Enfin, il faut garder à l’esprit que la Seine ne sera jamais un milieu aseptisé. « Il sera impossible d’atteindre une qualité de l’eau suffisante tout le temps et partout », affirme l’hydrologue Jean-Marie Mouchel, qui suit le fleuve depuis plus de trente ans. Selon lui, espérer une baignade n’importe quand relève de l’utopie : « Rendre la Seine baignable n’importe quand, c’est une absurdité. Dès lors que les conditions météorologiques ne sont pas réunies, on n’y arrivera pas ». En clair, il y aura toujours des moments où le fleuve charrie un peu trop d’eau sale pour autoriser sereinement la baignade. Le défi à long terme sera de minimiser ces épisodes et de les anticiper pour protéger les baigneurs. Cela passe par une vigilance continue, des systèmes d’alerte et peut-être de nouvelles infrastructures si le climat change et multiplie les précipitations violentes.

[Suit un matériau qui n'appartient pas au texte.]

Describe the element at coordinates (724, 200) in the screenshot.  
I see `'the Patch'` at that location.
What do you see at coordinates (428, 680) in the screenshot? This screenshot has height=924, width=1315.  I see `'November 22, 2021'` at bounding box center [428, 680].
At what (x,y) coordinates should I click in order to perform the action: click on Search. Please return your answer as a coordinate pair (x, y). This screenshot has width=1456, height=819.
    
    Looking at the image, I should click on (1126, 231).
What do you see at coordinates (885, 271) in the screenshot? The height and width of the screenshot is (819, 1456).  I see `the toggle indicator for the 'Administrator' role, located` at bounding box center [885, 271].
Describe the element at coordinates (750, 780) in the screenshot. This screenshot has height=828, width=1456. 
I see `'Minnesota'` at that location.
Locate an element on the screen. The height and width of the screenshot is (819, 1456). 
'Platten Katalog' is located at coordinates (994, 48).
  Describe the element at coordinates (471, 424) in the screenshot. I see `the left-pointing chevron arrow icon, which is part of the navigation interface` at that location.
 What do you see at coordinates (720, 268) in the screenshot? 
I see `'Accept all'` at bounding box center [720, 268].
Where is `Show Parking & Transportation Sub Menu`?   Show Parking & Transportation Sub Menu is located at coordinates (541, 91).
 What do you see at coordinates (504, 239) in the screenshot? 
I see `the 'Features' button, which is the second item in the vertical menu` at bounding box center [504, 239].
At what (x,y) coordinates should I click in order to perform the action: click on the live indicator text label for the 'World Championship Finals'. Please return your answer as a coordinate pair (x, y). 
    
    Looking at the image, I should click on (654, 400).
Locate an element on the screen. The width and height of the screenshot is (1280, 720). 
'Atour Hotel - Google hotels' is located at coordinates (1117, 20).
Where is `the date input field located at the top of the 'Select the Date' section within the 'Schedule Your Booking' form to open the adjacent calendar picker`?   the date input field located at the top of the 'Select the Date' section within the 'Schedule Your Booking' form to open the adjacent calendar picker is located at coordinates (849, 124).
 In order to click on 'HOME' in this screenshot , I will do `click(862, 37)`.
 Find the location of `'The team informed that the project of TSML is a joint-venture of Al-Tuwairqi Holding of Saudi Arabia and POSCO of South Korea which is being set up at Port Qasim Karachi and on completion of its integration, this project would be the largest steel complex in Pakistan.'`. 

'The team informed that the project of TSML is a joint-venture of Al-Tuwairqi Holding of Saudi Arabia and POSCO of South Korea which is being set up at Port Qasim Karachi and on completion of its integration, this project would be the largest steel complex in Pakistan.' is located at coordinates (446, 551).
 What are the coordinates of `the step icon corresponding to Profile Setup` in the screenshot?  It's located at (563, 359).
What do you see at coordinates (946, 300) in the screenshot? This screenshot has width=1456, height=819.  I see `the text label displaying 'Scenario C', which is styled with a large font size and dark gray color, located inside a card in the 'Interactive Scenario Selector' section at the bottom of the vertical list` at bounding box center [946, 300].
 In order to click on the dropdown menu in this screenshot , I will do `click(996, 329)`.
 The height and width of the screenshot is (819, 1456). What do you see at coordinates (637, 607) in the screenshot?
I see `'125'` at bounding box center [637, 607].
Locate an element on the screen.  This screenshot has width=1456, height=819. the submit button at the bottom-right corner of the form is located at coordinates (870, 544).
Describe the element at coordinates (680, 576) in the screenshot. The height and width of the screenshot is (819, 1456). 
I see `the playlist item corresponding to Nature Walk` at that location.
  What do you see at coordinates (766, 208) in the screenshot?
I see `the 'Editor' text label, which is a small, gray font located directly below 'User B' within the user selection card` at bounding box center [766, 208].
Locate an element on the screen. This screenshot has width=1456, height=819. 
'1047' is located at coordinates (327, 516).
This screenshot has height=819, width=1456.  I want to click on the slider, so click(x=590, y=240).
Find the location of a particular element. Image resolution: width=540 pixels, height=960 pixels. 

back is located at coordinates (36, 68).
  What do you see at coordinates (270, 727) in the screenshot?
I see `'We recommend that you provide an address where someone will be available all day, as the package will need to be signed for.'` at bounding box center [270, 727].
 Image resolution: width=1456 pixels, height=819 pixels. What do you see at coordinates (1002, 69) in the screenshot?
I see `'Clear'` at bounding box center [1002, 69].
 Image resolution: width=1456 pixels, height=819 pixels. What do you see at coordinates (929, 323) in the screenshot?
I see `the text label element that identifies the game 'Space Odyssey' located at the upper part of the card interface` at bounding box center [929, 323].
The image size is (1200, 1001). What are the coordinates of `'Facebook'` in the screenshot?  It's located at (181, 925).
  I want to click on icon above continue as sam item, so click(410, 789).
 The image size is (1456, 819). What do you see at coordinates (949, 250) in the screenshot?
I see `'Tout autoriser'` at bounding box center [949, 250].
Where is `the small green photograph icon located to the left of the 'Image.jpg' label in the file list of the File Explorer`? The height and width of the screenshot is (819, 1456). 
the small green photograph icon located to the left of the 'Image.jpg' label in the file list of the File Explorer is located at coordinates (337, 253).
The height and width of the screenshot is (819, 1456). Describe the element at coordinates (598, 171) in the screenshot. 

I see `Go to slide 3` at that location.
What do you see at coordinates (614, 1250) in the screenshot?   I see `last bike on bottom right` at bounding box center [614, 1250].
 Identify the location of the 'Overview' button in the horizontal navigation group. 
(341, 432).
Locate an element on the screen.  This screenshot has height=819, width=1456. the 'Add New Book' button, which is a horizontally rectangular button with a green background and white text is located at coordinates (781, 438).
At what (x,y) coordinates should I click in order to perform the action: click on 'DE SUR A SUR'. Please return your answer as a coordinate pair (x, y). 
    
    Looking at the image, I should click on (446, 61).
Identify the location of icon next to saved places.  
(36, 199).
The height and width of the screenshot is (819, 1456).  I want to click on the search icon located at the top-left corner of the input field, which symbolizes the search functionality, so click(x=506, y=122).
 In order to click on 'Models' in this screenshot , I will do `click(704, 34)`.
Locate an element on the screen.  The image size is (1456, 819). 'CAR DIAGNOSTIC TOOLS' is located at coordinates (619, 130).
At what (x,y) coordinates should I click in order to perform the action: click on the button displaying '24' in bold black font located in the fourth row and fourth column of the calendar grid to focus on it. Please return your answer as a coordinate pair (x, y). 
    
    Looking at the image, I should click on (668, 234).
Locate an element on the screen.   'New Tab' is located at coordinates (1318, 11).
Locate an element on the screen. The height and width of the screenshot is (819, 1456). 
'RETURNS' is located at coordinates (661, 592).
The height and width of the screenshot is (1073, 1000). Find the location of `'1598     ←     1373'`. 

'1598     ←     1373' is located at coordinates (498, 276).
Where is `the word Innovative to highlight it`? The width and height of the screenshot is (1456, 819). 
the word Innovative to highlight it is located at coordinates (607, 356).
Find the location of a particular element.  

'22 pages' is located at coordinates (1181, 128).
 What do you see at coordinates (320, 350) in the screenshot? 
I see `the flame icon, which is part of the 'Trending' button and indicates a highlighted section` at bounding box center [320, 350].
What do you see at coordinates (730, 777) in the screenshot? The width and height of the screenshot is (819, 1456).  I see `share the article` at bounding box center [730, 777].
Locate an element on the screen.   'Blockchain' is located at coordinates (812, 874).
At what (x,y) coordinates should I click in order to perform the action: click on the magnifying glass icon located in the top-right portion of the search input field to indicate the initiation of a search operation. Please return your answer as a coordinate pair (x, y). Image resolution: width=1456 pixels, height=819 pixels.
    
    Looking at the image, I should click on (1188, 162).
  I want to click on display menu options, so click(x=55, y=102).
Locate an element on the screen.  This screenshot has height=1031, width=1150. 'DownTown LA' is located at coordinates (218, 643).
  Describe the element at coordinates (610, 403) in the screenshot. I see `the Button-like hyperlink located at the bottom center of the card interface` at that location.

Le projet de baignade dans la Seine a donc deux visages. D’un côté, un élan sans précédent pour améliorer la propreté des eaux parisiennes, avec des avancées techniques réelles et l’espoir de reconnecter les habitants avec leur fleuve. De l’autre, une opération très politique, liée à l’image « verte » des Jeux et de la capitale, dont les résultats concrets restent fragiles et partiels. L’entreprise a révélé ses contradictions : une symbolique forte – Paris ville durable où l’on nage dans la Seine – confrontée aux limites du terrain – un fleuve capricieux, tributaire des pluies et d’infrastructures souterraines complexes. Projet écologique ou coup de com’ ? Sans doute un peu des deux. Si l’on peut parler d’héritage, il résidera moins dans quelques épreuves olympiques éphémères que dans la poursuite (ou non) d’un assainissement de long terme. Les Parisiens pourront-ils un jour plonger l’été dans une Seine réellement dépolluée ? L’avenir – et la volonté politique persistante – le dira. En attendant, la prudence reste de mise avant de troquer les piscines municipales pour une baignade au Pont-Neuf, car le « grand fleuve indomptable » n’a pas dit son dernier mot.